Question

Find the acute angle between the lines \[(a + b)x + (a - b)y = 2ab\], \[(a - b)x + (a + b)y = 2ab\] where \[{\mathbf{a}} > {\mathbf{b}}\].

Answer 1

Hint: To solve the question first we have to find out the slopes of respective lines which can be obtained from the coefficients of x and y is the line equations. Then we must apply the formula of the angle between two lines which is related to the slopes of the lines.

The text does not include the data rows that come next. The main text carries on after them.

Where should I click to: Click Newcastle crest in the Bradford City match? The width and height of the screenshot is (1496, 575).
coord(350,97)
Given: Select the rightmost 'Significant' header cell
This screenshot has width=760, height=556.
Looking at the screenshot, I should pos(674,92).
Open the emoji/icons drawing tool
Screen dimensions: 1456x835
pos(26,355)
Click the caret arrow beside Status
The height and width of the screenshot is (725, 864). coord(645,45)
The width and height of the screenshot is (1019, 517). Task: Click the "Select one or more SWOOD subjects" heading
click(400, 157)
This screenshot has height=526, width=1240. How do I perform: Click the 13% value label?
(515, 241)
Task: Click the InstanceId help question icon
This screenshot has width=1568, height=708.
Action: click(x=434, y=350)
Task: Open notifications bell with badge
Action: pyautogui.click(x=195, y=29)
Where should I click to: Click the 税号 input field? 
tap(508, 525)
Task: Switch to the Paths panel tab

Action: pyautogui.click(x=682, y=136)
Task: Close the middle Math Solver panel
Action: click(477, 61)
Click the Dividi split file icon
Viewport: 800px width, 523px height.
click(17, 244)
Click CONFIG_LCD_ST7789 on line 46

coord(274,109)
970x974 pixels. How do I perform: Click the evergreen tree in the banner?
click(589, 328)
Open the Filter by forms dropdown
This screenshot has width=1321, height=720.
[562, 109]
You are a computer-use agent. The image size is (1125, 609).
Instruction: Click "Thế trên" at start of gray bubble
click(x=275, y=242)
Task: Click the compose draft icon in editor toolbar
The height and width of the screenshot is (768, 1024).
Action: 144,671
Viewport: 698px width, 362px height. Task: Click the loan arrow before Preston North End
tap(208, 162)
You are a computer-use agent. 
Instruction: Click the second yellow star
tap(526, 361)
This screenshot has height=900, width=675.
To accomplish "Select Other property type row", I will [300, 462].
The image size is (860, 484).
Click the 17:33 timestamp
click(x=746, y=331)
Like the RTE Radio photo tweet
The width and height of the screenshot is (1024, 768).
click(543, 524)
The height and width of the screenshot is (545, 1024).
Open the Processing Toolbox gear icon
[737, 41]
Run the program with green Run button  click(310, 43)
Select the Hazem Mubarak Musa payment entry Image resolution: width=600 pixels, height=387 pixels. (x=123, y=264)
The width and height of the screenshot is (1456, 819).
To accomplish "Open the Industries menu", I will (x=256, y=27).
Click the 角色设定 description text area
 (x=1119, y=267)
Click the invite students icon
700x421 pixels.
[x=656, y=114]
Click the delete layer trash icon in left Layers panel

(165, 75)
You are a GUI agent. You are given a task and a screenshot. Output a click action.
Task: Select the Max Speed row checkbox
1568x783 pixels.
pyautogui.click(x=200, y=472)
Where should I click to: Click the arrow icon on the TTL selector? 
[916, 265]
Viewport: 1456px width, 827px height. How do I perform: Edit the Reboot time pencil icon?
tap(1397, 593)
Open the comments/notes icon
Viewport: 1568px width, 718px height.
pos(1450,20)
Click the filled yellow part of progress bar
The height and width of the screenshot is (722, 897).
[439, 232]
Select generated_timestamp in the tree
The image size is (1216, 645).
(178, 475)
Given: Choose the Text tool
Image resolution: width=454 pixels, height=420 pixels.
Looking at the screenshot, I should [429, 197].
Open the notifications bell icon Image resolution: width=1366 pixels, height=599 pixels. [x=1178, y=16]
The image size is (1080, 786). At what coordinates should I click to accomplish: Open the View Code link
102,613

Complete step-by-step solution:
From the question, we get the equations of two lines are given by -
\[ {L_1}:(a + b)x + (a - b)y = 2ab \\
   \Rightarrow (a + b)x + (a - b)y - 2ab = 0 \\ \] ……………………………… (1)
And
\[ {L_2}:(a - b)x + (a + b)y = 2ab \\
   \Rightarrow (a - b)x + (a + b)y - 2ab = 0 \\ \] …………………………………… (2)
The slope of a line is defined as the tangent of the angle with which the line makes in the positive direction of the X-axis. From the equation of the line, we can obtain the slope which is as follows.
The slopes of a line of general equation \[Ax + By + C = 0\] is given by
\[m = - \dfrac{A}{B}\] ………………………. (3)
Now comparing the general equation of line with equation of $L_1$, we can get
\[A = a + b\] and \[B = a - b\]
Hence the slope of the line $L_1$ is given by
\[{m_1} = - \left( {\dfrac{{a + b}}{{a - b}}} \right)\] …………………………. (4)
Similarly, comparing the general equation of line with equation of $L_1$, we can get the slope of the line \[{L_2}\] which is given by
\[{m_2} = - \left( {\dfrac{{a - b}}{{a + b}}} \right)\] ……………………………… (5)
As \[a > b\], from eq. (4) and eq. (5) we see that \[{m_2} > {m_1}\].
We know that the acute angle between two lines having slopes \[{m_1}\] and \[{m_2}\] for \[{m_2} > {m_1}\] is given by \[\theta = {\tan ^{ - 1}}\left( {\dfrac{{{m_2} - {m_1}}}{{1 + {m_1}{m_2}}}} \right)\] ………………………… (6)
Substituting the values of $m_1$ and $m_2$ from eq. (4) and eq. (5) in eq. (6) we get,
\[ \theta = {\tan ^{ - 1}}\left( {\dfrac{{ - \left( {\dfrac{{a - b}}{{a + b}}} \right) + \left( {\dfrac{{a + b}}{{a - b}}} \right)}}{{1 + \left( {\dfrac{{a + b}}{{a - b}}} \right)\left( {\dfrac{{a - b}}{{a + b}}} \right)}}} \right) \\
   = {\tan ^{ - 1}}\left( {\dfrac{{\dfrac{{{{\left( {a + b} \right)}^2} - {{\left( {a - b} \right)}^2}}}{{\left( {a + b} \right)(a - b)}}}}{{1 + 1}}} \right) \\
   = {\tan ^{ - 1}}\left( {\dfrac{{4ab}}{{2({a^2} - {b^2})}}} \right) \\
   = {\tan ^{ - 1}}\left( {\dfrac{{2ab}}{{{a^2} - {b^2}}}} \right) \\ \]
Here we got the acute angle between the given lines is \[{\tan ^{ - 1}}\left( {\dfrac{{2ab}}{{{a^2} - {b^2}}}} \right)\].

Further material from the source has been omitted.